À neuf heures, les quatre organisateurs investissent les lieux. Partis tôt de Saint-Bris-le-Vineux, Romaric Petitjean, Thomas Sorin, Pierre-Louis Bersan et Guilhem Goisot ont fait la route ensemble. Ils apportent avec eux les accessoires indispensables à une bonne dégustation : verres, crachoirs, documentation...
L'organisation est rodée, ils n'en sont pas à leur coup d'essai. Cette journée de promotion parisienne existe depuis longtemps. « Pour se faire connaître, il faut jouer collectif !, théorise Romaric Petitjean pendant qu'il installe son stand. Quand on voit chez Lidl des vins espagnols à 90 centimes, on ne peut pas lutter sur le plan des prix. Notre force, c'est la typicité de nos vins. Il faut se battre là-dessus, mais ça demande de travailler tous ensemble. » Comme pour illustrer son propos, il s'installe à la même table que Pierre-Louis Bersan, lui aussi basé à Saint-Bris-le-Vineux.
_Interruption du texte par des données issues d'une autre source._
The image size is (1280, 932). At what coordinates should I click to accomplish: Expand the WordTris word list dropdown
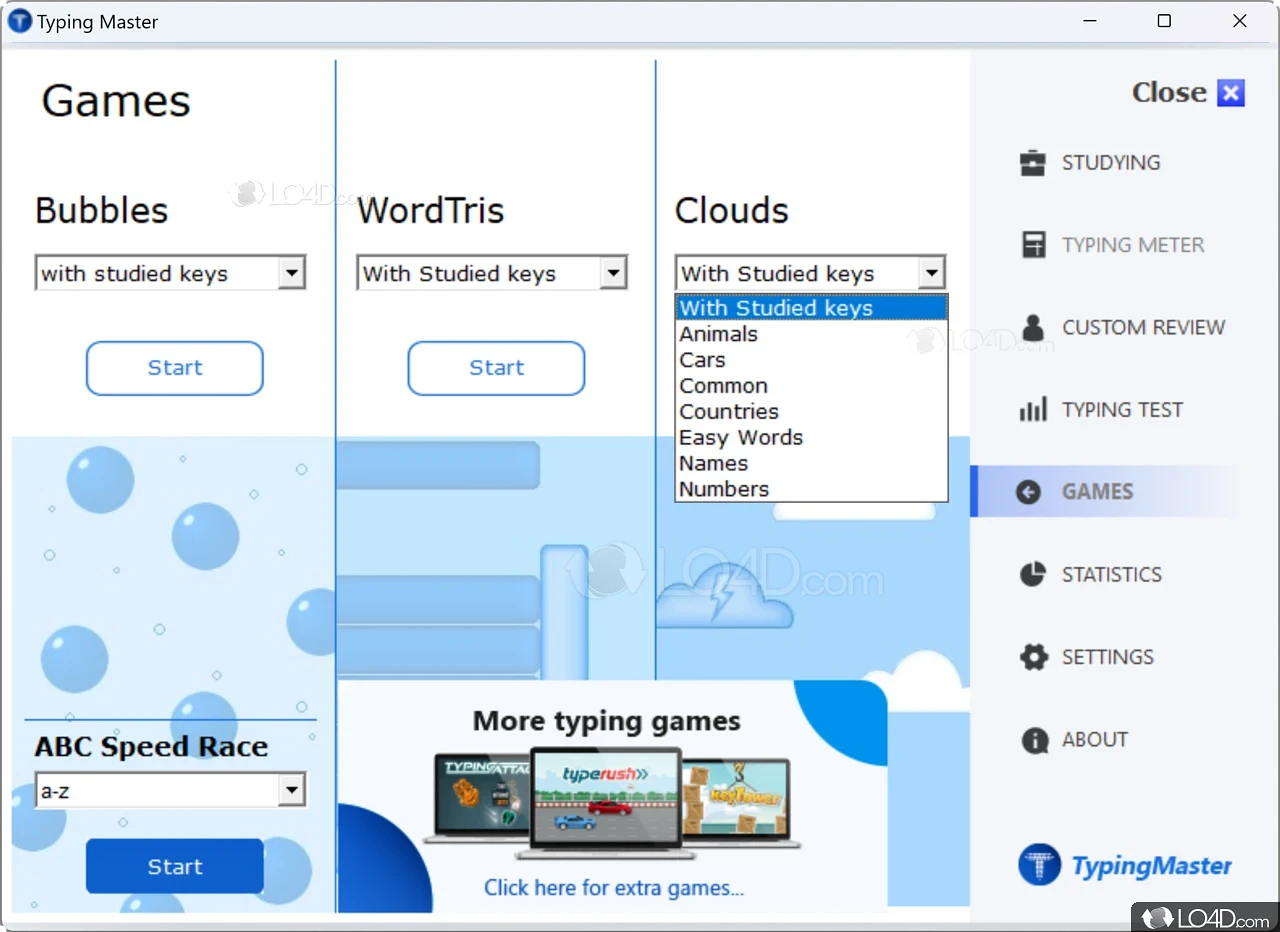613,272
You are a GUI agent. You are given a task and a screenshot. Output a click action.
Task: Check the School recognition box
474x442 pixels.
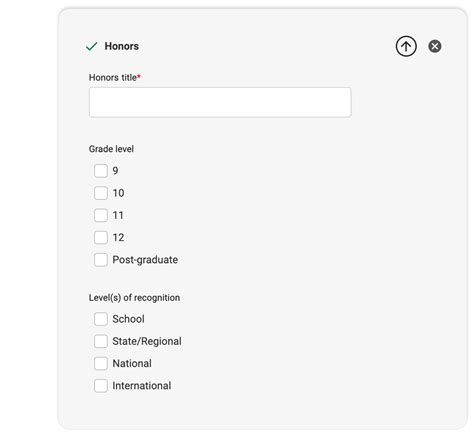tap(101, 319)
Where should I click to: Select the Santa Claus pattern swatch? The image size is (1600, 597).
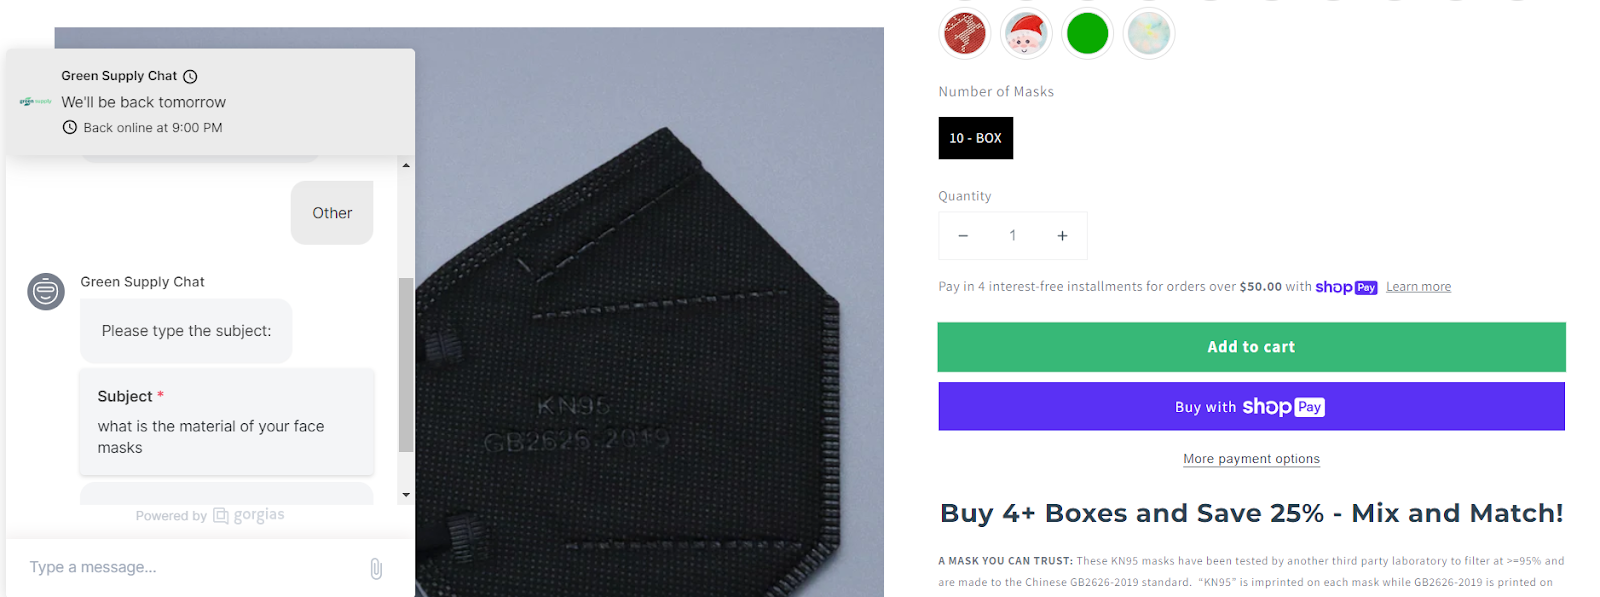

À dix heures, les premiers visiteurs se présentent. Sommeliers, journalistes, cavistes et restaurateurs vont se succéder tout au long de la journée. Un couple s'approche et se penche sur les vins de Pierre-Louis Bersan. Celui-ci leur propose pour commencer de goûter son bourgogne aligoté. « La vinification se fait uniquement en cuve en Inox, précise-t-il. C'est le millésime 2014, il présente une belle concentration et se révèle riche en bouche. »
Attentif, le couple va minutieusement tester tous ses vins. Pierre-Louis raconte son terroir, parle de ses sous-sols argilocalcaires et du sol kimméridgien de ses coteaux. Sur ses bouteilles, une ammonite fait référence à la richesse de la terre. Pour illustrer son discours, le vigneron a apporté un bel échantillon de 20 cm de diamètre de ce mollusque fossile. « Ça vient vraiment de votre parcelle ? », s'étonne une dégustatrice. Pierre-Louis lui assure que les ammonites abondent dans les sous-sols de la région et qu'elles en font tout le caractère.
Profitant de la diversion, Romaric Petitjean propose au couple de goûter ses cuvées. « C'est pratique d'avoir affaire à deux vignerons à une même table : on peut comparer leurs vins », lance le visiteur en vidant son verre. Le saint-bris du domaine Petitjean a l'air de lui plaire, ainsi qu'à sa femme. Le couple se renseigne sur les tarifs. Même si rien n'est décidé sur le moment, ils repartent avec le sourire.
« Certains pensent que c'est une journée perdue parce qu'on ne vend pas à proprement parler, regrette Romaric Petitjean. Mais c'est important de rencontrer les gens. »
À 11 heures, le rythme s'accélère. L'approche du déjeuner et la promesse d'un buffet de qualité assurent une belle affluence. Thomas Sorin sert son irancy tout en montrant un livre de photos. Les images racontent le domaine des Remparts, où il travaille en famille sur 45 ha. « Auparavant, les gens voulaient une appellation. Désormais, ils veulent une histoire, voire un terroir. » Son livre intrigue, les visiteurs le feuillettent en dégustant, certains prennent même les photos... en photo. « Comme ça, je suis sûre d'avoir un souvenir du domaine ! », lance une admiratrice.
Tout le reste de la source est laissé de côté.